- Native to: Papua New Guinea
- Region: Goroka District, Eastern Highlands Province
- Ethnicity: Fore
- Native speakers: (30,000 cited 2000)
- Language family: Trans–New Guinea Kainantu–GorokaGorokaFore; ; ;
- Dialects: Pamusa;

Language codes
- ISO 639-3: for
- Glottolog: fore1270

= Fore language =

Kainantu-Goroka language of Papua New Guinea

Fore or Foré (/ˈfɔːreɪ/ FOR-ay) is a Kainantu-Goroka language spoken in the Goroka District of Eastern Highlands Province, Papua New Guinea.

== Phonology ==
The consonants of Fore are as follows:

|  |  | Bilabial | Dental/Alveolar | Palatal | Velar | Glottal |
| Stops | Plain | p | t̪ |  | k | ʔ |
| Prenasalized | ᵐp | ⁿ̪t̪~ⁿt |  | ᵑk |  |
| Nasals |  | m | n̪~n |  |  |  |
| Fricative |  |  | s̪~s |  |  |  |
| Approximants |  | w |  | j |  |  |

All the dental consonants can vary to alveolar, except /t̪/ which is always dental. /p/, /t̪/, and /k/ are pronounced as /b~β/, /ɾ~l/, and /g~ɣ/ between vowels, and /p~ɸ/, /t̪~t/, /k~x/ word initially/. Velar consonants are labialized after rounded vowels. /j/ is often pronounced as a fricative /ʝ/.

| SOURCE MATERIAL |
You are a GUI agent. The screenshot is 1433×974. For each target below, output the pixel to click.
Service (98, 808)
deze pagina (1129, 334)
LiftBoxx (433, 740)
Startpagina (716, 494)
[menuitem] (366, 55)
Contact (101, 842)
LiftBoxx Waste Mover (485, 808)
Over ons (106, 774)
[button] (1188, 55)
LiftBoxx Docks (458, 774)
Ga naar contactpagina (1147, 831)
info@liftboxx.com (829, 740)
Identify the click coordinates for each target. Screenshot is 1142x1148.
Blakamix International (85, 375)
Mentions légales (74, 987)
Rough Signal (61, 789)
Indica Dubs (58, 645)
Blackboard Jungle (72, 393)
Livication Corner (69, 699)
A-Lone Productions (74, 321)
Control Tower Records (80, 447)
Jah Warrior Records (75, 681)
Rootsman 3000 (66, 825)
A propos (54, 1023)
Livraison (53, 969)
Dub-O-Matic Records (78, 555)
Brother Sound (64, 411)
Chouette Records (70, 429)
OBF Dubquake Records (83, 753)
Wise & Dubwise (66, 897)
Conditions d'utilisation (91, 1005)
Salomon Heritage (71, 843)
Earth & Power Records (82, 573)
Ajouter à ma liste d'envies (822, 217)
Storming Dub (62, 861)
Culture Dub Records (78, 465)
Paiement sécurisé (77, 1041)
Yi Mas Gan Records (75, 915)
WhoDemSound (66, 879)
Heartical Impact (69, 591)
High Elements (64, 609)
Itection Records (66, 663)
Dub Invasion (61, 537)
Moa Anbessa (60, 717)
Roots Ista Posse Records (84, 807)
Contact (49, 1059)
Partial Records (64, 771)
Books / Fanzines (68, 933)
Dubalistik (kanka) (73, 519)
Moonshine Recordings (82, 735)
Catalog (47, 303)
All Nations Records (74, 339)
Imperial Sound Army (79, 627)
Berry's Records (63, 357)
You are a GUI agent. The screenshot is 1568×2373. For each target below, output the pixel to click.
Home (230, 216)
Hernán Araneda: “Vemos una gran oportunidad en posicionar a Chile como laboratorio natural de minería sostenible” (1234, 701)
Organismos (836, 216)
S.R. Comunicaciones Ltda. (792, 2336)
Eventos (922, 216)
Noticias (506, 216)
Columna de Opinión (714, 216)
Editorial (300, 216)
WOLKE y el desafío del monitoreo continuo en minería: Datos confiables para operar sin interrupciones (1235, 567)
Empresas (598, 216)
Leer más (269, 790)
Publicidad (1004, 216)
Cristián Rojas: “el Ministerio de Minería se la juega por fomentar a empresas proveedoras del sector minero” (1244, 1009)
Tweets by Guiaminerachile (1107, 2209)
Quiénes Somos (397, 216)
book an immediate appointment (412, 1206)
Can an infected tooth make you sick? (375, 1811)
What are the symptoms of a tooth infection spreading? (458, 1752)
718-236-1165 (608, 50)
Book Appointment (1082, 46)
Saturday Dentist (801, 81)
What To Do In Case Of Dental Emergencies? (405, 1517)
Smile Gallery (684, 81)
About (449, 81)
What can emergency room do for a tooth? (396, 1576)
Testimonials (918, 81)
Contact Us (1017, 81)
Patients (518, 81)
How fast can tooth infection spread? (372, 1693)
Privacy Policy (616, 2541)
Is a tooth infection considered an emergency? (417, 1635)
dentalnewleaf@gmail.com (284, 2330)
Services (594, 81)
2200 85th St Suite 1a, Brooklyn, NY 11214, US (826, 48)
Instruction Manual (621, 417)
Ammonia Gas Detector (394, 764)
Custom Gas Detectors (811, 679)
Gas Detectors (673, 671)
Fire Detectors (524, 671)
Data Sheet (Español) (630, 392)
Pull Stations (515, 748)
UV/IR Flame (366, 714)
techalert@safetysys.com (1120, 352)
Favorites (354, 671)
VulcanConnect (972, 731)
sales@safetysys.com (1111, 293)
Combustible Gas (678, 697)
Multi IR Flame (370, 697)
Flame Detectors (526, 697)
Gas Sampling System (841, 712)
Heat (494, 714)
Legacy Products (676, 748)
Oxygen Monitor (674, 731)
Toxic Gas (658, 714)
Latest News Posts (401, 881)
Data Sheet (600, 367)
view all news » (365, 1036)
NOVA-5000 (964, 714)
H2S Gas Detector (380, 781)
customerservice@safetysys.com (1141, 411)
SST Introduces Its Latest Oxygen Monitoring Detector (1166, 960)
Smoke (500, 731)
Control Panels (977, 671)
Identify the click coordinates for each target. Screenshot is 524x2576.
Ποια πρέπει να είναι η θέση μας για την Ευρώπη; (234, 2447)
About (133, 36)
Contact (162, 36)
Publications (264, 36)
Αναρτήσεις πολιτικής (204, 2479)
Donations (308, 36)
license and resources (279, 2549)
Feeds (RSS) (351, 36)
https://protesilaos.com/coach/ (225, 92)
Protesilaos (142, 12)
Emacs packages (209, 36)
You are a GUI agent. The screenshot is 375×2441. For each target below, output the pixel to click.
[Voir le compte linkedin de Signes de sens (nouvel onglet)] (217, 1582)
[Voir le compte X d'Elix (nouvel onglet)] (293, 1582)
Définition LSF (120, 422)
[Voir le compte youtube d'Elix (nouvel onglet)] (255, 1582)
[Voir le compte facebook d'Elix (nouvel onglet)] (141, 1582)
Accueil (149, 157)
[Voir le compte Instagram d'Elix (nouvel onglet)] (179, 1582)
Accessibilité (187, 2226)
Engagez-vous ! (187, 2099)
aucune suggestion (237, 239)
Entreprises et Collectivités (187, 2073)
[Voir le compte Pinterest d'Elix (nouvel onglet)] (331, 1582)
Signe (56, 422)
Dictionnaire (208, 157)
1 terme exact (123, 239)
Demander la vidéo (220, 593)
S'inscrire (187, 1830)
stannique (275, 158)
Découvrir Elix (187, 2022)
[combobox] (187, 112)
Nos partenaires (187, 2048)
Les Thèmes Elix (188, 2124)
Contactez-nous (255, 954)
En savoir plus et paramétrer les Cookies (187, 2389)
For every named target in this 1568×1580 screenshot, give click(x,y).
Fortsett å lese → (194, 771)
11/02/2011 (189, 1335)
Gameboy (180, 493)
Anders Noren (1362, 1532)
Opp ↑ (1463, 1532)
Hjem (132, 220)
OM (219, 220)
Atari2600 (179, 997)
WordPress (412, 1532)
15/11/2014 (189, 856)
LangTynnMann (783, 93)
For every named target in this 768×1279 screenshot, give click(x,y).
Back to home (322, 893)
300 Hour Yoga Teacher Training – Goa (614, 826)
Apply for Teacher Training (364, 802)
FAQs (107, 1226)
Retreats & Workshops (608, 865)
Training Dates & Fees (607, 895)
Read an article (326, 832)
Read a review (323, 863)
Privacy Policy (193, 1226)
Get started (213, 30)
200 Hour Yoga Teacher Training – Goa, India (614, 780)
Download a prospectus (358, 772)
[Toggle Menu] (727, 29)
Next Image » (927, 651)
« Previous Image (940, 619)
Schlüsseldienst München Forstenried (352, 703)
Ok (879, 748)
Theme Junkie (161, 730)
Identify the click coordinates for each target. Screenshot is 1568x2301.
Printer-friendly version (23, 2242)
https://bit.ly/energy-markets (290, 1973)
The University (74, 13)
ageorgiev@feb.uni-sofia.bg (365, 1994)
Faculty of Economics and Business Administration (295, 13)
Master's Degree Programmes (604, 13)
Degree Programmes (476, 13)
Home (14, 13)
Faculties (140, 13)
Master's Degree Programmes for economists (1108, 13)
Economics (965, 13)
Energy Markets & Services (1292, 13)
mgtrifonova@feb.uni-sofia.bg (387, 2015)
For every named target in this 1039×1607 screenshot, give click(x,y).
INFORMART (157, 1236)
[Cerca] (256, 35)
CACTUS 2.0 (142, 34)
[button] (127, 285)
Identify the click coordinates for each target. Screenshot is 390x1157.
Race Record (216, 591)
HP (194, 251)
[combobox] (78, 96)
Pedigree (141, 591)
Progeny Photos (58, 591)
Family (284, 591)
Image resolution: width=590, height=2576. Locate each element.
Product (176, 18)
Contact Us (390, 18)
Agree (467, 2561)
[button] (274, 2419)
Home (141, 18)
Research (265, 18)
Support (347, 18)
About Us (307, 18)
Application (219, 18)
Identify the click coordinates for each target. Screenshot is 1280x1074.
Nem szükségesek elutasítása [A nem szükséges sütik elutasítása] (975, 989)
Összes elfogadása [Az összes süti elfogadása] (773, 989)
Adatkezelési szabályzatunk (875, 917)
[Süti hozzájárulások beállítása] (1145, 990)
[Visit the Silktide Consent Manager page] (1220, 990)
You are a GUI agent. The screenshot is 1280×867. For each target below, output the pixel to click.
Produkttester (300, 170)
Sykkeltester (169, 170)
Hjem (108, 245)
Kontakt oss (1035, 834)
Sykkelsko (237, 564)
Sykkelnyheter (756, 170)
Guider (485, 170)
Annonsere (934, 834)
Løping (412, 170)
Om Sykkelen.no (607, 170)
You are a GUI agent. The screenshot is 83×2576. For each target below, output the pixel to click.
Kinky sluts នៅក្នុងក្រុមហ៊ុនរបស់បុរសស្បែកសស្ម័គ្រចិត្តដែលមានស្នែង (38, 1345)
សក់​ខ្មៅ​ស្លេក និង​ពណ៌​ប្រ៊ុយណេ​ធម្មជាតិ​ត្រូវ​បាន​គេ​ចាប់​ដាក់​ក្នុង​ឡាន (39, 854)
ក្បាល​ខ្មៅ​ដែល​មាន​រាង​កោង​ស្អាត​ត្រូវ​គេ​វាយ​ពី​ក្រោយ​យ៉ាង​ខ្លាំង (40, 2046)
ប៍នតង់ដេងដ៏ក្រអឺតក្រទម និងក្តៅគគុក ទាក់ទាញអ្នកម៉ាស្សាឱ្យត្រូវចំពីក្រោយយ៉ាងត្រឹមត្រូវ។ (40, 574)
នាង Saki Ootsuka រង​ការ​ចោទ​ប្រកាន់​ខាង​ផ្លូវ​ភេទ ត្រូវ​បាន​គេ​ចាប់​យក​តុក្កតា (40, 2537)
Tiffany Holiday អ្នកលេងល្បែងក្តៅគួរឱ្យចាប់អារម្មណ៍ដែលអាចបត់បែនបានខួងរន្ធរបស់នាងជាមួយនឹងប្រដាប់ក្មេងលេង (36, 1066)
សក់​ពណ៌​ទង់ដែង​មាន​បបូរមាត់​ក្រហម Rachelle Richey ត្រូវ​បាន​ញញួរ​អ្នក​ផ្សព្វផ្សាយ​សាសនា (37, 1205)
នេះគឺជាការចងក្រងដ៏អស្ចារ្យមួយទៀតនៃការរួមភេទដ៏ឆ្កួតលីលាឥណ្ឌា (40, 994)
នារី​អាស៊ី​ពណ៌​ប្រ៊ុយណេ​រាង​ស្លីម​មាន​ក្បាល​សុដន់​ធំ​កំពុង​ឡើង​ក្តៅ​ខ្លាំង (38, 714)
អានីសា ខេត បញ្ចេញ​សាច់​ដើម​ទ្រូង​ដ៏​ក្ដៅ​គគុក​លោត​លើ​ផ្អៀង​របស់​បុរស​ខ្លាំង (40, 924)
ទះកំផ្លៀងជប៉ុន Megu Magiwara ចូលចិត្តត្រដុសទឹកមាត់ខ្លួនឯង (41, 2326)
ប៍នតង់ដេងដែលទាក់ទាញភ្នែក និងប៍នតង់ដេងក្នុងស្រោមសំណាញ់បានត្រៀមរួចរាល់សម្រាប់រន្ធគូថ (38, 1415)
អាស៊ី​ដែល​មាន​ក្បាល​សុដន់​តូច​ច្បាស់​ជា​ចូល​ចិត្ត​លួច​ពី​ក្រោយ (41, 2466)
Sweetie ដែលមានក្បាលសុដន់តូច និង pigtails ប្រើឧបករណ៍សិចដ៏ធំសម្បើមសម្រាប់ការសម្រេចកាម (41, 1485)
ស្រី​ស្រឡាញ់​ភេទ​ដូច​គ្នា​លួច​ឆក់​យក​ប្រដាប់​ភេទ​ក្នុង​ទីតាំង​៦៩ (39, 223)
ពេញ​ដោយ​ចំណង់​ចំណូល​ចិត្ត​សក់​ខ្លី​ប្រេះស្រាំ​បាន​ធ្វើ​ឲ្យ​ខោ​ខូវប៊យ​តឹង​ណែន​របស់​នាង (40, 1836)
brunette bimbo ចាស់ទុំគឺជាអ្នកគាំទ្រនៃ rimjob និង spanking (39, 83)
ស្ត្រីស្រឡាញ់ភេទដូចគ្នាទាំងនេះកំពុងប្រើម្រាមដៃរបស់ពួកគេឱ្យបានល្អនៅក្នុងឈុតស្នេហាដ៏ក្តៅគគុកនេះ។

| EXERCISE DIRECTIONS |
Rewrite the Fore language text starting with "Kainantu-Goroka language of" and going on through "Papua New Guinea.", changing every "Papua New Guinea" to "PNG".

| RESPONSE AREA |
Kainantu-Goroka language of PNG

Fore or Foré (/ˈfɔːreɪ/ FOR-ay) is a Kainantu-Goroka language spoken in the Goroka District of Eastern Highlands Province, PNG.